A lot of people think that a good sample should look like the population, so any unit should have the same probability of being selected. This is however wrong, since we can and should also rely on any other source of available information when we draw our conclusion.

Including in our sample units which are already known to us is a complete waste of resources, while we should give a higher chance (or even the certainty) of being included in our sample to units which are highly uncertain. This is commonly done in company surveys, where larger companies give a larger contribute to the total variance, and are therefore always included in many surveys.

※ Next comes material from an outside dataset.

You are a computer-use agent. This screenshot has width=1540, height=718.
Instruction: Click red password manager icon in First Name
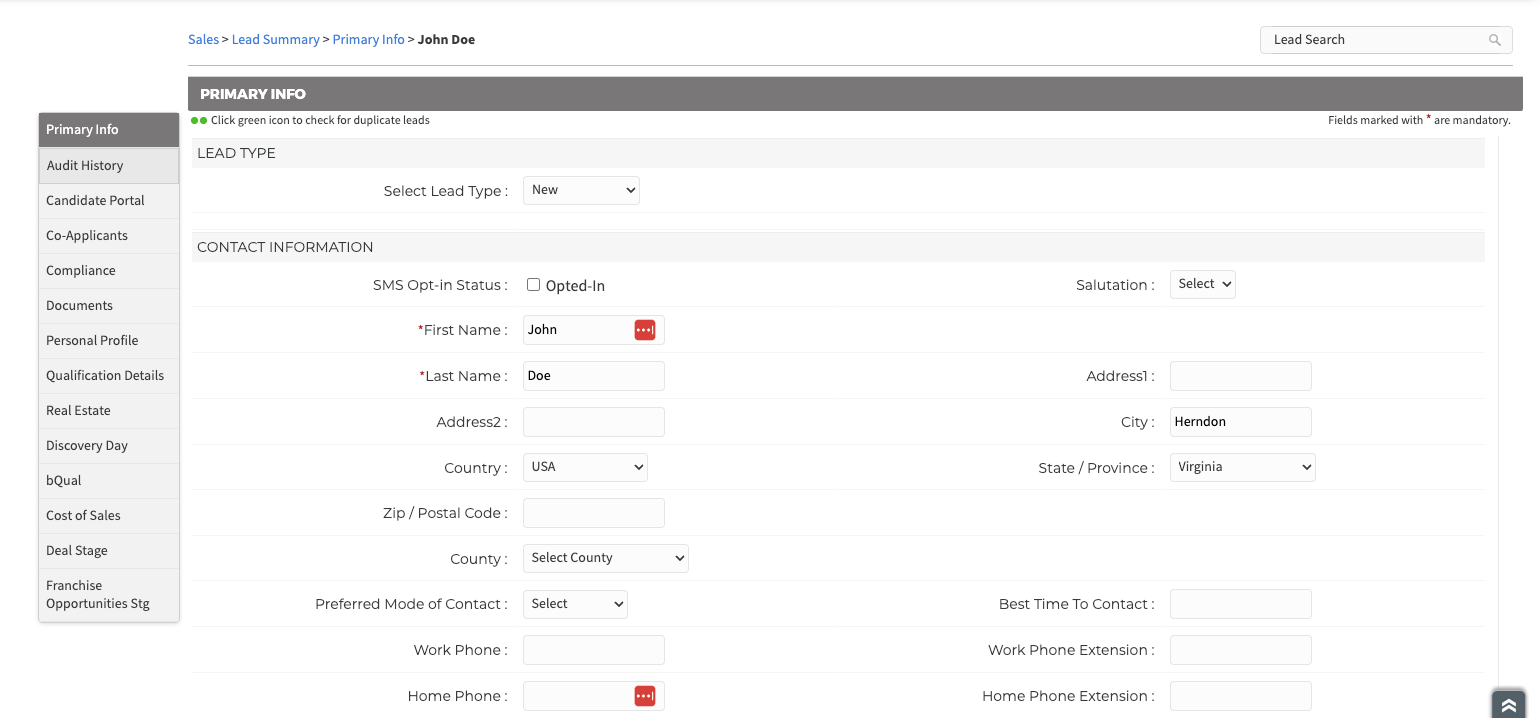pyautogui.click(x=645, y=330)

For the above reason, Tillé considers the concept of representativeness of a sample as a misleading concept, and I personally cannot disagree with him.

Restriction

When we draw a sample, we are always imposing some restriction. As an example, we often look for samples with a given number of items. Moreover, if we know that a particular quantity correlates with our target variable, we should constrain it in order to have a more precise estimate. Stratification can be considered as a constraint too, since we impose the number of units in the sample for each stratum. Restrictions are therefore needed in order to avoid bad samples, allowing us to focus on those samples which have a higher probability of giving us a good estimate of the target variable.

Sampling methods

We will now discuss the classical sampling designs, as well as few modern designs.

Simple random sampling

Simple random sampling without replacement is the simplest sampling strategy, and it is generally applied when there are no requirements regarding restriction or over-representation.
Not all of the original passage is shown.